Data entries
§ §
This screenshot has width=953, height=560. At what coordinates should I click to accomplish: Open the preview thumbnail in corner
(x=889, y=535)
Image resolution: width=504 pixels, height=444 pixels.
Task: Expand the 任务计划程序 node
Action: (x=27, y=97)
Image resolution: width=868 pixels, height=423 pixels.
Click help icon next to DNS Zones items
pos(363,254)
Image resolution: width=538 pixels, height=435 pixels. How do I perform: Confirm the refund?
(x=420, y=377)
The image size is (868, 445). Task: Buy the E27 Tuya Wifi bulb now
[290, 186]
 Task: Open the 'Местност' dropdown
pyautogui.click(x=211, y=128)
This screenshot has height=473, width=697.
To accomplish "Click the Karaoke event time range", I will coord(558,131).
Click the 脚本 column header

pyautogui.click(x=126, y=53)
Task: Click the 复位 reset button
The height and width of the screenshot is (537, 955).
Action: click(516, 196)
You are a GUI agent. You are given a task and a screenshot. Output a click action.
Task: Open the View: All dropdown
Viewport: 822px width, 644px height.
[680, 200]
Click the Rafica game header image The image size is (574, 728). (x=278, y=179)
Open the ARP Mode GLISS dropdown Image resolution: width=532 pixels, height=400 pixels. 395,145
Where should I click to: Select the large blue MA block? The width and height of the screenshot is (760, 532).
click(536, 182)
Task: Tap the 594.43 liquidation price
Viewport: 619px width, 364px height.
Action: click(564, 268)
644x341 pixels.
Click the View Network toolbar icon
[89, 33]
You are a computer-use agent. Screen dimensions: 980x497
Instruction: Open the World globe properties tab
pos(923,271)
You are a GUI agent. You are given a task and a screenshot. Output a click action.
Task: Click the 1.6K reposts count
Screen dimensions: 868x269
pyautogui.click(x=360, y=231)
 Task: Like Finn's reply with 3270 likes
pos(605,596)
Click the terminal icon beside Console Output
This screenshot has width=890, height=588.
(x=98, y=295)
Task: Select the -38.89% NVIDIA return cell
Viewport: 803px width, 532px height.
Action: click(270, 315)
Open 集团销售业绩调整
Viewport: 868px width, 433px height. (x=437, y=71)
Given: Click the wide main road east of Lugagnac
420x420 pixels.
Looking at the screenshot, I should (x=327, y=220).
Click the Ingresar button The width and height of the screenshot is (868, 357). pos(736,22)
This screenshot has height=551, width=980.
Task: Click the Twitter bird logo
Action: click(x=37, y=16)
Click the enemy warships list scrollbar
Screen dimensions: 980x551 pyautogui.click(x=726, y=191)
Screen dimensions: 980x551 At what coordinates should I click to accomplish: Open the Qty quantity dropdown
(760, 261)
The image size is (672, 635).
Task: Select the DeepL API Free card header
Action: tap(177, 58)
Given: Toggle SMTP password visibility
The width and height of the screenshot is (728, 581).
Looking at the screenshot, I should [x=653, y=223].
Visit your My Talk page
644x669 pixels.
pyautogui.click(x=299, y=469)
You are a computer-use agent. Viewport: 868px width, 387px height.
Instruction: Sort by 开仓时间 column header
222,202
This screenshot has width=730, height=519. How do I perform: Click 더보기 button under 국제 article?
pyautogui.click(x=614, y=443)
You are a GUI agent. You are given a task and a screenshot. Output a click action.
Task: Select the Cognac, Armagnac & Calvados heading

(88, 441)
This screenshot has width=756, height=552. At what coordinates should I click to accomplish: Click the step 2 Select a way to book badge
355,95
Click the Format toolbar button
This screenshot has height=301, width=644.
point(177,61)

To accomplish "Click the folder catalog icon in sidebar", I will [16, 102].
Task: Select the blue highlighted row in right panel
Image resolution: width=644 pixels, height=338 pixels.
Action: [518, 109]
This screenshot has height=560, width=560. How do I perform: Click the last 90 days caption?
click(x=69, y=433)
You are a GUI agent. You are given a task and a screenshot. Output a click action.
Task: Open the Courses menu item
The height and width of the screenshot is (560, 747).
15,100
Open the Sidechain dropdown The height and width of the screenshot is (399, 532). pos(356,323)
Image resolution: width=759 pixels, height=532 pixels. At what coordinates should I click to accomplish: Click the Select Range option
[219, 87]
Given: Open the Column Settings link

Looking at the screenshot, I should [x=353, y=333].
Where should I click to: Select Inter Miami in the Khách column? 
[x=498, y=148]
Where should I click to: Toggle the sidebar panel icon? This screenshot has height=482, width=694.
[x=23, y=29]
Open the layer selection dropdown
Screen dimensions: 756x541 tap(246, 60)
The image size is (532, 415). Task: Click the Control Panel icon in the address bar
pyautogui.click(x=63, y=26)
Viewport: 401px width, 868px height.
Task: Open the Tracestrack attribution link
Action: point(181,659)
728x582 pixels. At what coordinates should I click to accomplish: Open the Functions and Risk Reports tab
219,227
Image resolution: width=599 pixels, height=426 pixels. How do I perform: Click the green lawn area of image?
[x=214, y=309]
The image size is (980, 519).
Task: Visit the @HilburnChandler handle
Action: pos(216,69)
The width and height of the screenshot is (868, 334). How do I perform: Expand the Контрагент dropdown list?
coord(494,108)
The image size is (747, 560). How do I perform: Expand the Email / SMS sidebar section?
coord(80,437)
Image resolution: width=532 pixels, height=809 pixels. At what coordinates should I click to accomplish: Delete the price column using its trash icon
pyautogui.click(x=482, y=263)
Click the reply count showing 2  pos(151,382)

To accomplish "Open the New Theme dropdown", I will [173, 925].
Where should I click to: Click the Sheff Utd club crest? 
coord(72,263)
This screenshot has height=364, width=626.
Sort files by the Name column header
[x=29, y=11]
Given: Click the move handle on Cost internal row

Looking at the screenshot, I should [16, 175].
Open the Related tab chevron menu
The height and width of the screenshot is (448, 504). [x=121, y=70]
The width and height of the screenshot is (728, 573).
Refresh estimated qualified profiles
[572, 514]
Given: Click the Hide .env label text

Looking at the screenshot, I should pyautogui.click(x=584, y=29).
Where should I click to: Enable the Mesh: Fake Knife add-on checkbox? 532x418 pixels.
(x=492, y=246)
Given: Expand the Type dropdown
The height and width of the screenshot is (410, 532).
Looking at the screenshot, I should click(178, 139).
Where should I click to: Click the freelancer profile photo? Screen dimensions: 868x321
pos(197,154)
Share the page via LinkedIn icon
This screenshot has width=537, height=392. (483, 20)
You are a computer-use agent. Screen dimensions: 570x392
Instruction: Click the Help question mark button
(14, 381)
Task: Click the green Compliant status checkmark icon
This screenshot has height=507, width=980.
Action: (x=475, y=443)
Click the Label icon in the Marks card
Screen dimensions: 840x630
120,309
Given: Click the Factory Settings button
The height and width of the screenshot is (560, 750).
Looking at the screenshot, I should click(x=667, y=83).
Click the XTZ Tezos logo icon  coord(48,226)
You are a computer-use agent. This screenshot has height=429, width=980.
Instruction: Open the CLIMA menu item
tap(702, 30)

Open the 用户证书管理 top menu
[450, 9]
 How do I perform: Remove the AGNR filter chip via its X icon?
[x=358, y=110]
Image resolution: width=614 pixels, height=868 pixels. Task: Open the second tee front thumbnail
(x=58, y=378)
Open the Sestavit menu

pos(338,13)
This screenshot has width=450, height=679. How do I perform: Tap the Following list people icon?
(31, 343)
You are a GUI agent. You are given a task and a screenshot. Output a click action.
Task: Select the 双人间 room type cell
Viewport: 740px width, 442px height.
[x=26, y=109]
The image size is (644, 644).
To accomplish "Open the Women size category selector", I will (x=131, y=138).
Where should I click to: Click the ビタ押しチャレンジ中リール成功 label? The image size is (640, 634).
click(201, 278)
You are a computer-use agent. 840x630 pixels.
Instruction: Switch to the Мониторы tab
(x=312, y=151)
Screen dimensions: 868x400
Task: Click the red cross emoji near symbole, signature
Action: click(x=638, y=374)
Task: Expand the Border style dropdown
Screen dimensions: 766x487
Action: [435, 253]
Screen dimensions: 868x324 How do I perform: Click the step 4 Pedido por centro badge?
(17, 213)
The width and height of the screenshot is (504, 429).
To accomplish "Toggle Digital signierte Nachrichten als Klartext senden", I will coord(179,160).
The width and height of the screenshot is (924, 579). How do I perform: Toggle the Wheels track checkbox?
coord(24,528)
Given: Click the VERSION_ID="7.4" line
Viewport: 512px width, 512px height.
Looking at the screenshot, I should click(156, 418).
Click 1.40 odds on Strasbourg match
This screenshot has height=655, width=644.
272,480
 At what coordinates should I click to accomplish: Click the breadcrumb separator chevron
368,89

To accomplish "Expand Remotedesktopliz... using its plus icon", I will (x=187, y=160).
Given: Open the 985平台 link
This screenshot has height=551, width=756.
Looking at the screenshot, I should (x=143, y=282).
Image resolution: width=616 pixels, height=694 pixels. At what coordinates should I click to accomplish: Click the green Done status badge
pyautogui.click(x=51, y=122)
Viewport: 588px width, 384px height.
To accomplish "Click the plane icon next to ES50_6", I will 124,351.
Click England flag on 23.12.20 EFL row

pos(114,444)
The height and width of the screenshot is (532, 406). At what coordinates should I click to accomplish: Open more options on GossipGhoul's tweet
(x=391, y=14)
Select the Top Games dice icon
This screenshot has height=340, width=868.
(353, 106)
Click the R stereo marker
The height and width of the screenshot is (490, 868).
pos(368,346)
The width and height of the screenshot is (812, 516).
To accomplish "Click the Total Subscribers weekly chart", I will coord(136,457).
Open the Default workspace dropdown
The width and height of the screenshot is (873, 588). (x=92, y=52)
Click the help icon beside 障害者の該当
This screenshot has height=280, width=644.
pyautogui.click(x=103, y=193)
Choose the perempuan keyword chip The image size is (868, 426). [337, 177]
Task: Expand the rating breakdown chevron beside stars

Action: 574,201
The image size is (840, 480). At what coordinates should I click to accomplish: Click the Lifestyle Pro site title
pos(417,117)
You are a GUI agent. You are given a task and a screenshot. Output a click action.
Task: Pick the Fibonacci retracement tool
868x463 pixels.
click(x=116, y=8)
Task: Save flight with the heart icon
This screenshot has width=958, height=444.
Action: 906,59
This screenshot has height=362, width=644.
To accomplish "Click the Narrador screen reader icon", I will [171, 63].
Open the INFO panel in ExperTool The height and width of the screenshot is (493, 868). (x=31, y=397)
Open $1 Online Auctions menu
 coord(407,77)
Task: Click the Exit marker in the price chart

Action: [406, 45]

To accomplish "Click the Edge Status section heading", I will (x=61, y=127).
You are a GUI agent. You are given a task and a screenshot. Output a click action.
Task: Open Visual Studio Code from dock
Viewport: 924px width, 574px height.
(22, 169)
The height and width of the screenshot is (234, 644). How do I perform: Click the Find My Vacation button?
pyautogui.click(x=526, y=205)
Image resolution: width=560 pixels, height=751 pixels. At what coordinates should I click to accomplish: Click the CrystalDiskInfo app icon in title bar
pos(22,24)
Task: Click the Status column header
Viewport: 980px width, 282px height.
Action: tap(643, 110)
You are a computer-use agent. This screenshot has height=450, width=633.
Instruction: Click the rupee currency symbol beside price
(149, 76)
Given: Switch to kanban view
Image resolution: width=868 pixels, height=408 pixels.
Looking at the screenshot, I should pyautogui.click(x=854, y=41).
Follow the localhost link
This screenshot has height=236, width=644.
§ §
For the data above, give the number of lines in which the word "computer" appears, and nothing more.

6